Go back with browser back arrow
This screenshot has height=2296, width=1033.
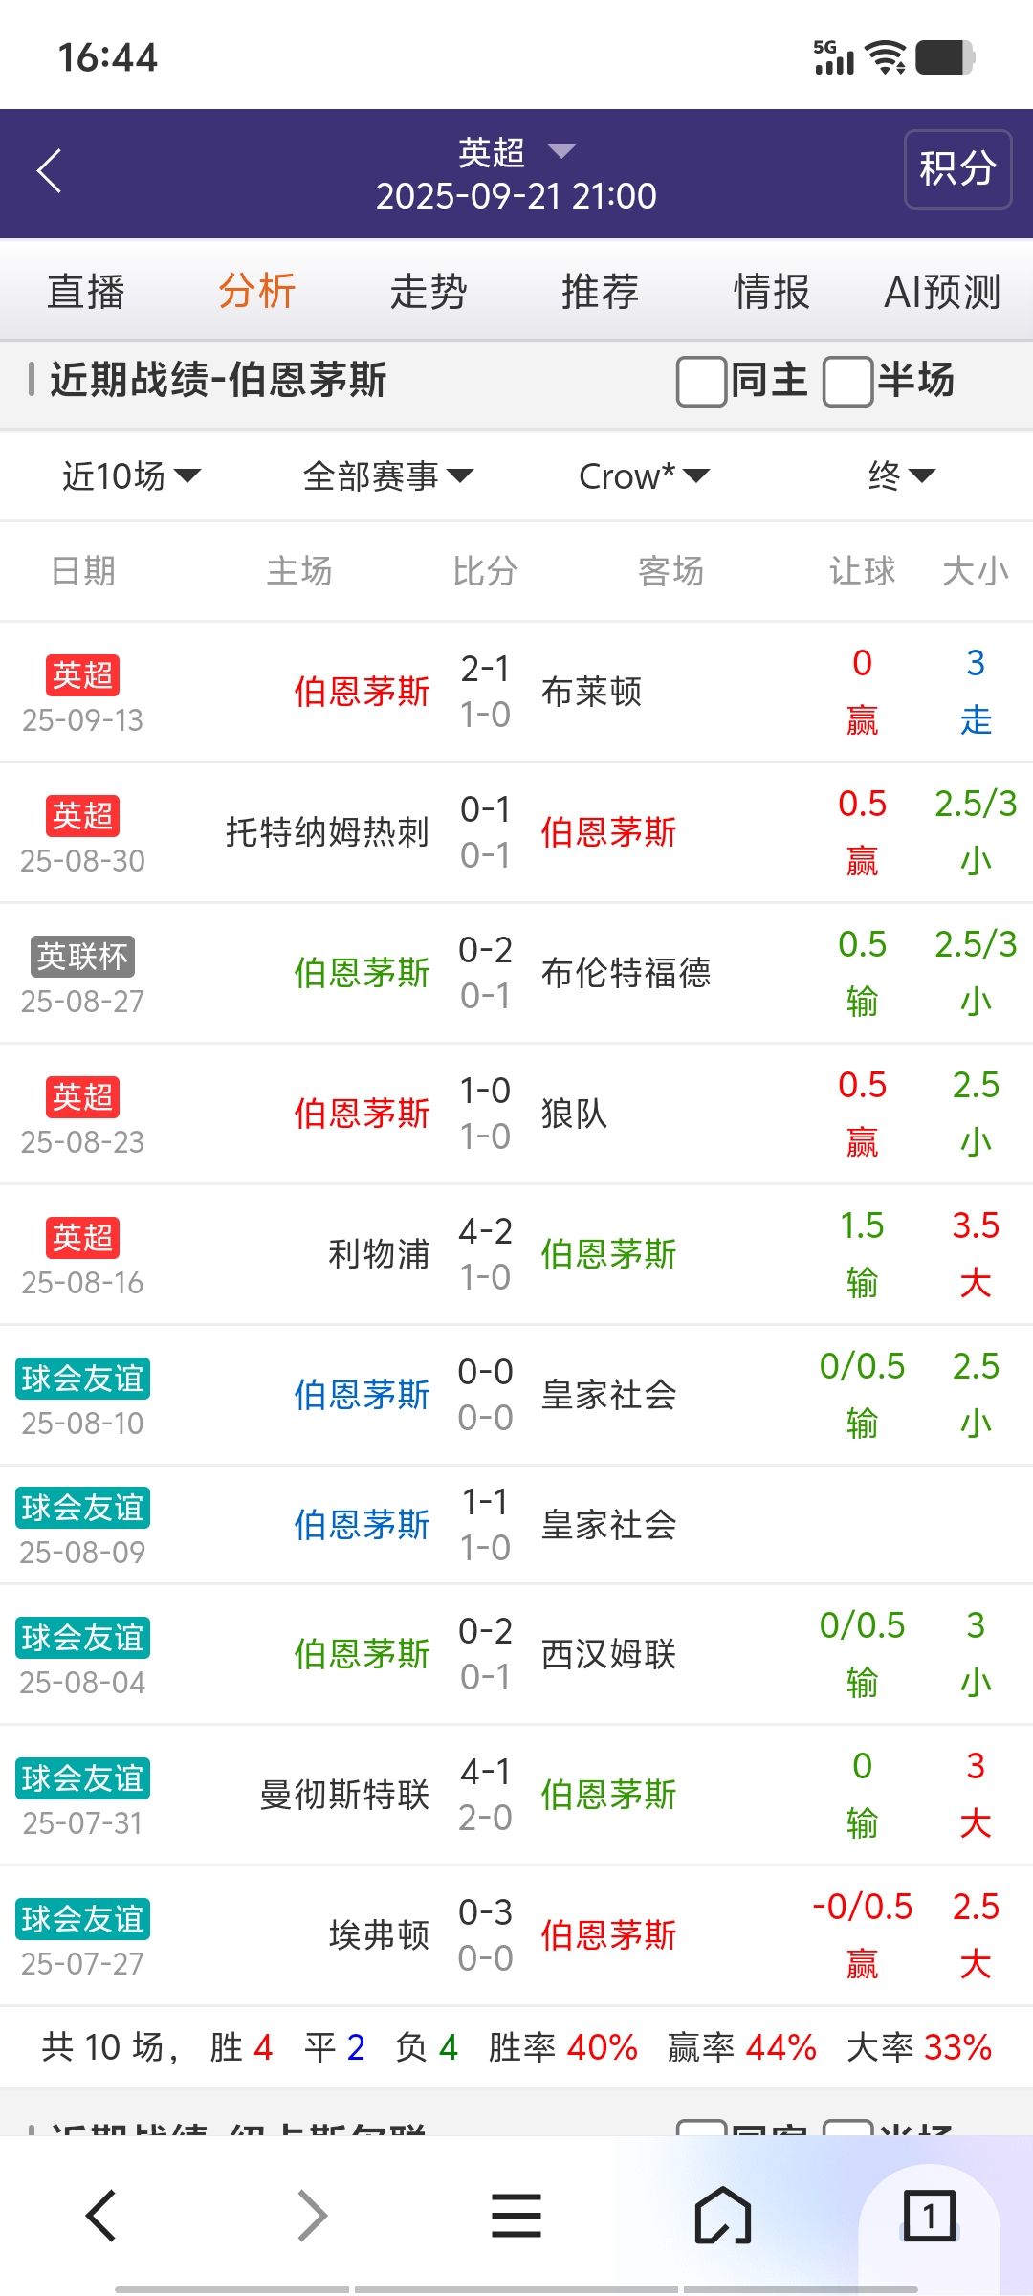tap(101, 2216)
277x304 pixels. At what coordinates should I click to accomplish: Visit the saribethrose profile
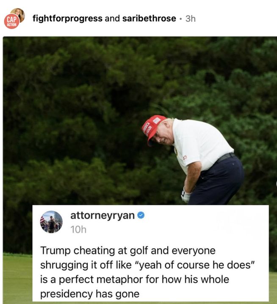point(149,19)
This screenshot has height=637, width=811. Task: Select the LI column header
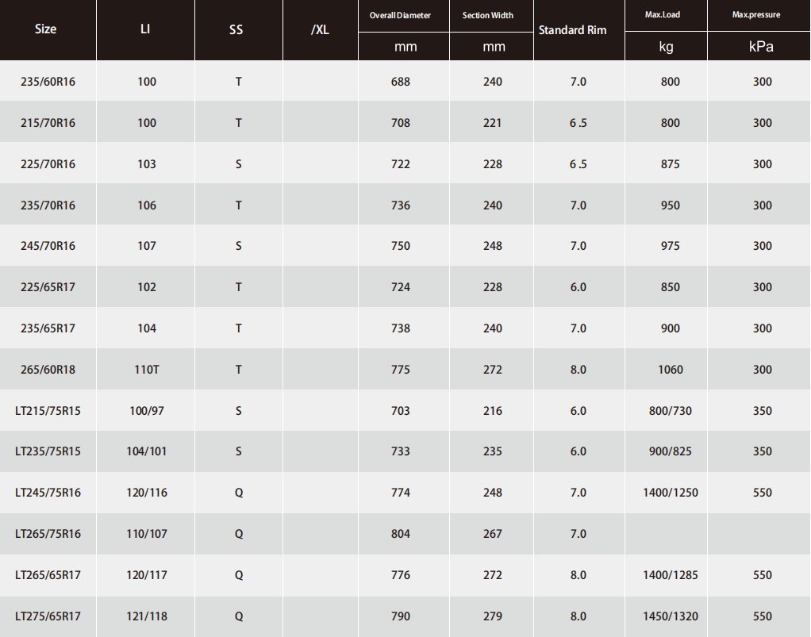[145, 29]
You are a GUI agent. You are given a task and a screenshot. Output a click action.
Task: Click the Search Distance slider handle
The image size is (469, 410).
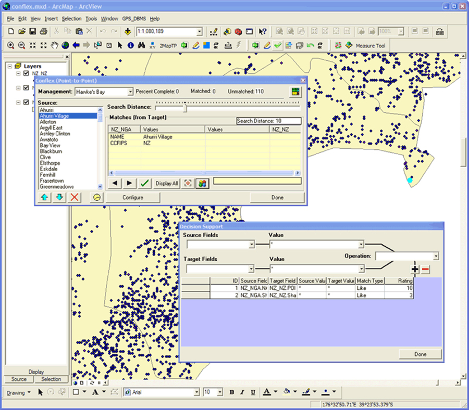185,108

---

### What you should do
Please return each line of the listing exactly as written, excluding the images.

### Result for this task
Go back with browser back arrow
This screenshot has height=2296, width=1033.
tap(101, 2216)
277x304 pixels. At what coordinates should I click to accomplish: Visit the saribethrose profile
point(149,19)
This screenshot has height=637, width=811. Task: Select the LI column header
[145, 29]
You are a GUI agent. You are given a task and a screenshot. Output a click action.
Task: Click the Search Distance slider handle
The image size is (469, 410).
185,108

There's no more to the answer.